(OBJECTIVES):
1 - Reproduce verbatim the stretch of the character-set mailing list message from "From: Masataka Ohta" through "be worked out.".
2 - Write the next part of the character-set mailing list message, picking up after its final line.

(SELECTED PASSAGE):
----------
RE: BOF from Masataka Ohta on 1993-08-25 (ietf-charsets@w3.org from July to September 1993)

From: Masataka Ohta <mohta@necom830.cc.titech.ac.jp>
Date: Wed, 25 Aug 1993 13:03:02 +0900 (JST)
To: jerman-blazic@ijs.si (Borka Jerman-Blazic)
Cc: wg-char@rare.nl, ietf-charsets@INNOSOFT.COM
Message-id: <9308250403.AA12184@necom830.cc.titech.ac.jp>
> >> I went very quickly over Ohta san comments on the BOF Minutes and find out 
> >> that even he agree on the common issues to be worked out.
> 
> >Even me? Good joke. Anyway,
> 
> But you are arguing all the time about everything and I still don't have
> clear mind what you really want to happen.

I want to clarify the purpose.

It's much better to argue first on what we are working before we start
working.

> I got the impression that Harald's proposal to follow one of the existing
> streams (ISO 2022 or ISO 10 646/UNICODE)
> for support of character sets required for different languages
> was accepted as the stream to be followed. Harald presented two streams:
> 16-bits and ISO 2022 stream. The last apperaed to be too complex and more
> difficult. It was not precisely elaborated but I understood that the other
> one - i.e 16 bits was prefered by the attendees.

I'm afraid you don't understand what UTF is. YOU said:

>> - a  document defining how UCS  can  be  used  in  a  uniform  way  in
>> Internet  protocols,  especially  taking  in  consideration  the UTF-2
>> encoding  of  UCS.

UTF-2 is ASCII compatible, 8 bit oriented encoding scheme of 32 bit UCS4.

It is absolutely not 16 bit.

OK?

What someone is doing with 16 bit is to use bare, ASCII incompatible
16 bit encoding, where ASCII 'A' is, for example, represented with
two octets: NUL and 'A'.

OK?

In the BOF, I explicitely asked whether we need ASCII compatibility or not
explaining that ASCII incompatibility means we must label protocols
(existing one's and upcoming one's) whether they are using ASCII or
something else.

After that, no one said 16 bit.

OK?

The attendees agreed to develop something based on 10646. My impression
is that the attendee preferd ASCII compatible approach.

> If we can not agree on neither of them then what do you propose.
> Supporting both is maybe not the best approach.

Supporting both is the worst approach.
----------
(MATERIAL SHOWN):
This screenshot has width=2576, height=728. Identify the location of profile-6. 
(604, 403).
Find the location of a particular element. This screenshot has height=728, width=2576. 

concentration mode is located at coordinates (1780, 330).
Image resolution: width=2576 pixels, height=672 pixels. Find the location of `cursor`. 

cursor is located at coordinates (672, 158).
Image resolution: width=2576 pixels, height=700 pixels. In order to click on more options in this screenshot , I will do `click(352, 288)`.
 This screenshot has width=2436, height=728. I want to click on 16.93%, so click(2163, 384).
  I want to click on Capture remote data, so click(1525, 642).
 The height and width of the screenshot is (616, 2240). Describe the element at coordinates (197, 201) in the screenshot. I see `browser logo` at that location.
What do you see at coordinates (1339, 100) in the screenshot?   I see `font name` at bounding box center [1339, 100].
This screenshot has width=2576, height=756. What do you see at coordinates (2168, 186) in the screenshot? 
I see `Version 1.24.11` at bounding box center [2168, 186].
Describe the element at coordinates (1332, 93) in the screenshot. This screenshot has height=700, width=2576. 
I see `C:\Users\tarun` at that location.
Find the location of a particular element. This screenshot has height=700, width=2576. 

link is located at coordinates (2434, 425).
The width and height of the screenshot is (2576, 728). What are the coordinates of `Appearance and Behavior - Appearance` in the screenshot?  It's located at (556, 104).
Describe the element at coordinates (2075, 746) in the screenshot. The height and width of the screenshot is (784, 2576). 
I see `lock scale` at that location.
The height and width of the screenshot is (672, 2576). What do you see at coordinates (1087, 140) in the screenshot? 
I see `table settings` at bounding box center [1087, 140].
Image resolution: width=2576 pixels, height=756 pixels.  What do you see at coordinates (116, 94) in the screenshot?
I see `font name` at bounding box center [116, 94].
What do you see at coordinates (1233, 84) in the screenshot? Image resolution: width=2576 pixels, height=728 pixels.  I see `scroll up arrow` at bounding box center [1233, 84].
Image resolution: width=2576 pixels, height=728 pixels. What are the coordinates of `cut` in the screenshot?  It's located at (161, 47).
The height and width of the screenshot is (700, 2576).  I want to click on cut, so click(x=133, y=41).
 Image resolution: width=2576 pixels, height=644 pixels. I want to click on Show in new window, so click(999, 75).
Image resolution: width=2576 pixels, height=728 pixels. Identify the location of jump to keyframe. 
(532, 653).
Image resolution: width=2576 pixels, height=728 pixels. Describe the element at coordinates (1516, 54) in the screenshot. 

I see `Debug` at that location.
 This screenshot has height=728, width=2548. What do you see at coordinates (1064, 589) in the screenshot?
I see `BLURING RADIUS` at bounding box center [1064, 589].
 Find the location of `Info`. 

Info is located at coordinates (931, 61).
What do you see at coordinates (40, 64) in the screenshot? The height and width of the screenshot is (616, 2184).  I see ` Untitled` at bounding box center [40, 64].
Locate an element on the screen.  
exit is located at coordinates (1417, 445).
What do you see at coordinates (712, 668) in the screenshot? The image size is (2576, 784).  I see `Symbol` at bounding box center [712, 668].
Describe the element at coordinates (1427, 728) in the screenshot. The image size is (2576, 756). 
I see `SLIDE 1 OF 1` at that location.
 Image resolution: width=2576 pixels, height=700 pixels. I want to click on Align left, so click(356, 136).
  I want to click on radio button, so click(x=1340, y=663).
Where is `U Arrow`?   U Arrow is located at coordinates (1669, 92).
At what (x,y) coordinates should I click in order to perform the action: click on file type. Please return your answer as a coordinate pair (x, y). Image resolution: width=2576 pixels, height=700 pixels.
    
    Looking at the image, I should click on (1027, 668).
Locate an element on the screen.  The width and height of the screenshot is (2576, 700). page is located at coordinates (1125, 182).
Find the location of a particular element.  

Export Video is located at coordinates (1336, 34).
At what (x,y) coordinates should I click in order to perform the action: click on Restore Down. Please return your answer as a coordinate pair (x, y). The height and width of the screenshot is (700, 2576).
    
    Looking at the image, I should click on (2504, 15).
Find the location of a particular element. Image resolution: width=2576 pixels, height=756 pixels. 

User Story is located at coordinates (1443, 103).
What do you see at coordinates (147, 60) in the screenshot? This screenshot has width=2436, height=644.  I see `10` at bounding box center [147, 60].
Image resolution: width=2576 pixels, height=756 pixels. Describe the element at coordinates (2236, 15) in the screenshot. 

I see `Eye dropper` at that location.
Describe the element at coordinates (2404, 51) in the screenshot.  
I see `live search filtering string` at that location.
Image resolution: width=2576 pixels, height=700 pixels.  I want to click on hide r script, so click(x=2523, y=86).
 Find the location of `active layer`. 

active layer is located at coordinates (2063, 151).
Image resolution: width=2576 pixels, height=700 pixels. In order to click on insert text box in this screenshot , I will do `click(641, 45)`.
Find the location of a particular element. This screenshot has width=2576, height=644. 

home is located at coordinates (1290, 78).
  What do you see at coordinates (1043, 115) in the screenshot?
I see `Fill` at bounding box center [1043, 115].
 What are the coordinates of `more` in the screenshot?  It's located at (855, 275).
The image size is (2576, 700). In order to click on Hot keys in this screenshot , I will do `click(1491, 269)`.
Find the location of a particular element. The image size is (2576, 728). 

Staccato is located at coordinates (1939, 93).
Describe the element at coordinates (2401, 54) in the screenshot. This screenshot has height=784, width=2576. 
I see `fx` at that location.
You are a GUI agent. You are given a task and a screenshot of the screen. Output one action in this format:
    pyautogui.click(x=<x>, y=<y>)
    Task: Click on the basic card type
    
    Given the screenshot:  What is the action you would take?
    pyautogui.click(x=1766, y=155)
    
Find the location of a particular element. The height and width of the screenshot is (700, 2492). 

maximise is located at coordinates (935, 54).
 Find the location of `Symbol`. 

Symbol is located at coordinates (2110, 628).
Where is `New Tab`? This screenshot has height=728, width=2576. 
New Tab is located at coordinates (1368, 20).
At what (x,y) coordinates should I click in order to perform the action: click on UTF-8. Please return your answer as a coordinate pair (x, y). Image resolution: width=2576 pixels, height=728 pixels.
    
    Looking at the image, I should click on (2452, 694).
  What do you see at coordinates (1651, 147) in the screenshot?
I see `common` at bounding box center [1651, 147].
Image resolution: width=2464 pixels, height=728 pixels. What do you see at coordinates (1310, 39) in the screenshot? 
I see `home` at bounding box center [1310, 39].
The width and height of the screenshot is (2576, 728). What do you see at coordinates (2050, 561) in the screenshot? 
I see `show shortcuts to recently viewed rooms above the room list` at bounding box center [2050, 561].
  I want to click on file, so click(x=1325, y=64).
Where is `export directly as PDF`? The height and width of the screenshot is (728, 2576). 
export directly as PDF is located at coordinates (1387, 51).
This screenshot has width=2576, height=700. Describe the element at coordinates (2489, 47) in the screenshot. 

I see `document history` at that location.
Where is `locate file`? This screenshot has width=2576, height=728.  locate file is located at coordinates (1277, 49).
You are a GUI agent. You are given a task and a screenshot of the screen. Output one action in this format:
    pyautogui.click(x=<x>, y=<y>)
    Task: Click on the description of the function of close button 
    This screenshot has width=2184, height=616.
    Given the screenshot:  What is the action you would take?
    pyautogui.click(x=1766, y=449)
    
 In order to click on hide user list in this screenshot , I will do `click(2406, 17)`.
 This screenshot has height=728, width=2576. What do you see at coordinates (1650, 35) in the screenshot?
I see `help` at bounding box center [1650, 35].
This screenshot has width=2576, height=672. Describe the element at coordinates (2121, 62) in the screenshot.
----------
(ANSWERS TO THE TASKS):
1 -
From: Masataka Ohta <mohta@necom830.cc.titech.ac.jp>
Date: Wed, 25 Aug 1993 13:03:02 +0900 (JST)
To: jerman-blazic@ijs.si (Borka Jerman-Blazic)
Cc: wg-char@rare.nl, ietf-charsets@INNOSOFT.COM
Message-id: <9308250403.AA12184@necom830.cc.titech.ac.jp>
> >> I went very quickly over Ohta san comments on the BOF Minutes and find out 
> >> that even he agree on the common issues to be worked out.

2 -
> >Also, with charset scheme of MIME, various non-2022 codes are defined
> >in RFC1345 (they are not currently valid MIME names, but it could be if
> >some desires so). Several other are developped in various countries.
> 
> RFC 1345 in MIME context was heavily discussed on 822ext list and final
> standpoint was issued by IESG a few months ago, so I do not want 
> to rise again the RFC 1345 and MIME issue again. Please don't ask for that.

The point here is that MIME approach is not the existing stream. Though
I don't think it so good for general purpose, it ratifies existing practices
in Japan, Korea and other countries.

> And again RFC 1345 is ISO 10 646 based!!

Could you read it?

It's character mnemonic, except for Han characters, is 10646 based.

But, it is a collection of MIME charsets (sorry Keld to have misunderstood
that they are not registered) including 2022 and EBCDIC.

> >I don't know precisely what X/Open is doing but they should be using
> >UTF2.
> 
> To my knowledge X/Open is using UTF2 and is working on its promotion.

The problem is just saying UTF2 does not have enough precision.

10646 is too vague.

> O.K. what is your proposal?

My proposal, on what we should work on, is to have a general purpose
text encoding schem based on 10646 for international infomation exchange.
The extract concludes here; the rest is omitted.